Astronomers have discovered a planetary system with a distant rocky world that breaks the pattern seen in our solar system and consistently observed elsewhere in the Milky Way.

The solar system’s inner planets – Mercury, Venus, Earth and Mars – are small and rocky (iron- and silicate-rich). The outer planets – Jupiter, Saturn, Uranus and Neptune – are larger and composed of water and gas.

But data collected by the European Space Agency’s CHaracterising ExOPlanet Satellite (CHEOPS) reveals 4 planets orbiting LHS 1903 – a cool faint red dwarf star in the Milky Way – that break this convention.

A rocky planet orbits closest, followed by 2 gas worlds. But the fourth, outermost planet was a surprise – rocky, not gaseous.

“This strange disorder makes it a unique inside-out system” says Thomas Wilso from the UK’s University of Warwick, first author of a study presenting the findings in the journal Science.

“Rocky planets don’t usually form far away from their home star, on the outside of the gaseous worlds.”

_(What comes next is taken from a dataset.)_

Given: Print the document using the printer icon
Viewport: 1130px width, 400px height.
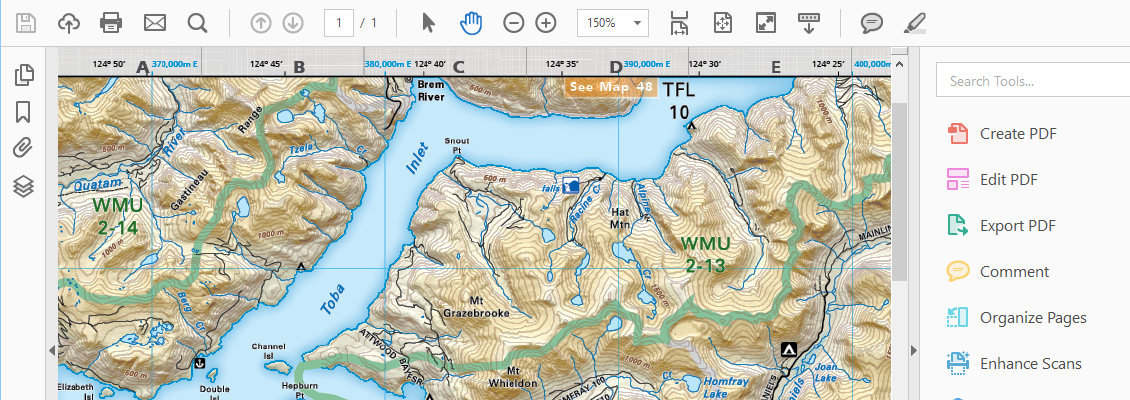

Traditional models of planet formation suggest that planets closest to stars are rocky because stellar radiation carries away their gaseous atmospheres but leaves behind their dense, solid cores. Gas giants form farther out in cooler regions where gas can accumulate and remain.

“By the time this final outer planet formed, the system may have already run out of gas, which is considered vital for planet formation,” Wilson suggests.

“Yet here is a small, rocky world, defying expectations. It seems that we have found first evidence for a planet that formed in a gas-depleted environment.”

“Historically, our planet formation theories are based on what we see and know about our Solar System,” adds Isabel Rebollido, a research fellow at ESA who was not involved in the study.

“As we are seeing more and more different exoplanet systems, we are starting to revisit these theories.”